* _Problem_
Return all of the records below word for word, making no changes to any of them.

* _Dataset entries_
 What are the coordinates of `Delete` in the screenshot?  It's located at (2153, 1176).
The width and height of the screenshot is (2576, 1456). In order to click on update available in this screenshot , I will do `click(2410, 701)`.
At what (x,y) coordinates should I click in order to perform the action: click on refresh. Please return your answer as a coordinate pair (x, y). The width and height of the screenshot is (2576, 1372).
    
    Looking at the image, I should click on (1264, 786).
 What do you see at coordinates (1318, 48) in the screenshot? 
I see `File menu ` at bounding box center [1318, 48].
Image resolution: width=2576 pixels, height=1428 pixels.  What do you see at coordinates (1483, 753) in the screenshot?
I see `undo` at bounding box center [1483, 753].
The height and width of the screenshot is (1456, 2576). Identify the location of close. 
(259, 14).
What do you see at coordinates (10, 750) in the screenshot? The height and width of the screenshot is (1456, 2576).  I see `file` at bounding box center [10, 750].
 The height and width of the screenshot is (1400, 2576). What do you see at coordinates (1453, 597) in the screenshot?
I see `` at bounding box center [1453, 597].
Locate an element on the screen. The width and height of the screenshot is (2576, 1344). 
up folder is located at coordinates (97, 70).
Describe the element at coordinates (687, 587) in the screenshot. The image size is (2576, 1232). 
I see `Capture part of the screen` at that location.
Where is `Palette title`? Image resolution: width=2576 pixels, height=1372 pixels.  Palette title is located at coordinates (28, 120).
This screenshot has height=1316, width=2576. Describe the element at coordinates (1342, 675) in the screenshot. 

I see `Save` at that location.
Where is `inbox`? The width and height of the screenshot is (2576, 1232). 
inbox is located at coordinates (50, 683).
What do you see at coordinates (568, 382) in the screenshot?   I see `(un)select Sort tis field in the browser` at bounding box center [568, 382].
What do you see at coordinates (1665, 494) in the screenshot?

* _Result below_
 What are the coordinates of `Delete` in the screenshot?  It's located at (2153, 1176).
The width and height of the screenshot is (2576, 1456). In order to click on update available in this screenshot , I will do `click(2410, 701)`.
At what (x,y) coordinates should I click in order to perform the action: click on refresh. Please return your answer as a coordinate pair (x, y). The width and height of the screenshot is (2576, 1372).
    
    Looking at the image, I should click on (1264, 786).
 What do you see at coordinates (1318, 48) in the screenshot? 
I see `File menu ` at bounding box center [1318, 48].
Image resolution: width=2576 pixels, height=1428 pixels.  What do you see at coordinates (1483, 753) in the screenshot?
I see `undo` at bounding box center [1483, 753].
The height and width of the screenshot is (1456, 2576). Identify the location of close. 
(259, 14).
What do you see at coordinates (10, 750) in the screenshot? The height and width of the screenshot is (1456, 2576).  I see `file` at bounding box center [10, 750].
 The height and width of the screenshot is (1400, 2576). What do you see at coordinates (1453, 597) in the screenshot?
I see `` at bounding box center [1453, 597].
Locate an element on the screen. The width and height of the screenshot is (2576, 1344). 
up folder is located at coordinates (97, 70).
Describe the element at coordinates (687, 587) in the screenshot. The image size is (2576, 1232). 
I see `Capture part of the screen` at that location.
Where is `Palette title`? Image resolution: width=2576 pixels, height=1372 pixels.  Palette title is located at coordinates (28, 120).
This screenshot has height=1316, width=2576. Describe the element at coordinates (1342, 675) in the screenshot. 

I see `Save` at that location.
Where is `inbox`? The width and height of the screenshot is (2576, 1232). 
inbox is located at coordinates (50, 683).
What do you see at coordinates (568, 382) in the screenshot?   I see `(un)select Sort tis field in the browser` at bounding box center [568, 382].
What do you see at coordinates (1665, 494) in the screenshot?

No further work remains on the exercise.